Tight squeeze: Community college enrollments skyrocket as more workers seek retraining, but state funding for schools is shrinking
The Washington Post
LAS VEGAS - The gambling economy here has crapped out, but at the swelling community college, workers are in the grip of new aspirations.
In one small anatomy lab, there's a craps dealer training to become an anesthetist, a cocktail waitress who wants to be a dental hygienist, and a former stripper seeking to become a nurse.
"People are always going to be going to the dentist," explained Misty Stevenson, 36, the aspiring hygienist, a mother of three and a cocktail waitress for 16 years, explaining her career choice after her income plunged during the downturn.
The trouble is getting a seat in class.
All over the United States, community college enrollments have surged with unemployed and underemployed people seeking new skills.
But just as workers have turned to community colleges, states have cut their budgets, forcing the institutions to turn away legions of students and stymieing the efforts to retrain the workforce.

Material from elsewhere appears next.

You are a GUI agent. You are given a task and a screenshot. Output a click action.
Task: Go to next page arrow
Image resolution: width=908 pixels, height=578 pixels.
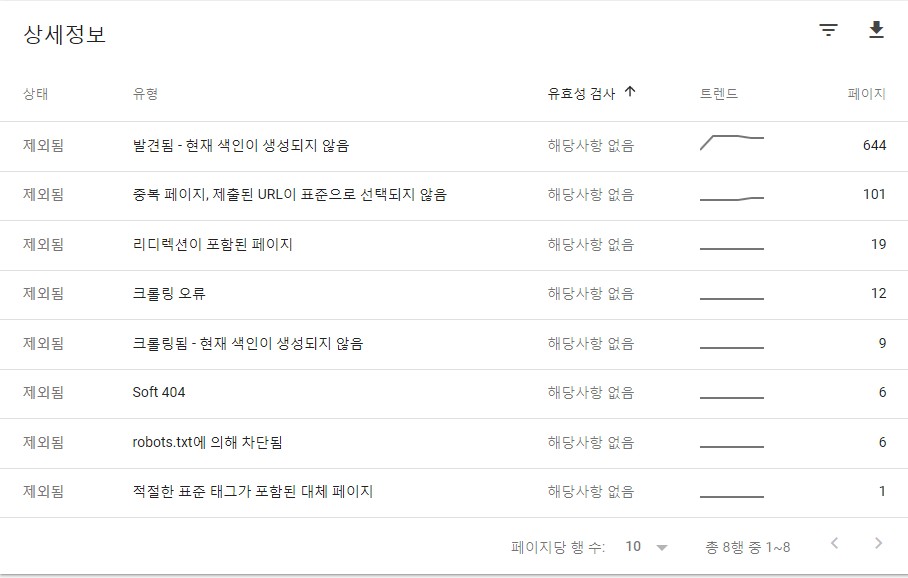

Unemployment is highest among the nation's lesser-educated workers, and for them, community colleges offer a critical pathway to new jobs: Classes are open, relatively cheap and often tailored to picking up job skills.
The process of retraining these workers is considered vital to rebuilding the economy.
The institutions are "a gateway for millions of Americans to good jobs and a better life," President Obama said at a community college summit in the fall.
But with waning state budgets, that gateway is narrowing.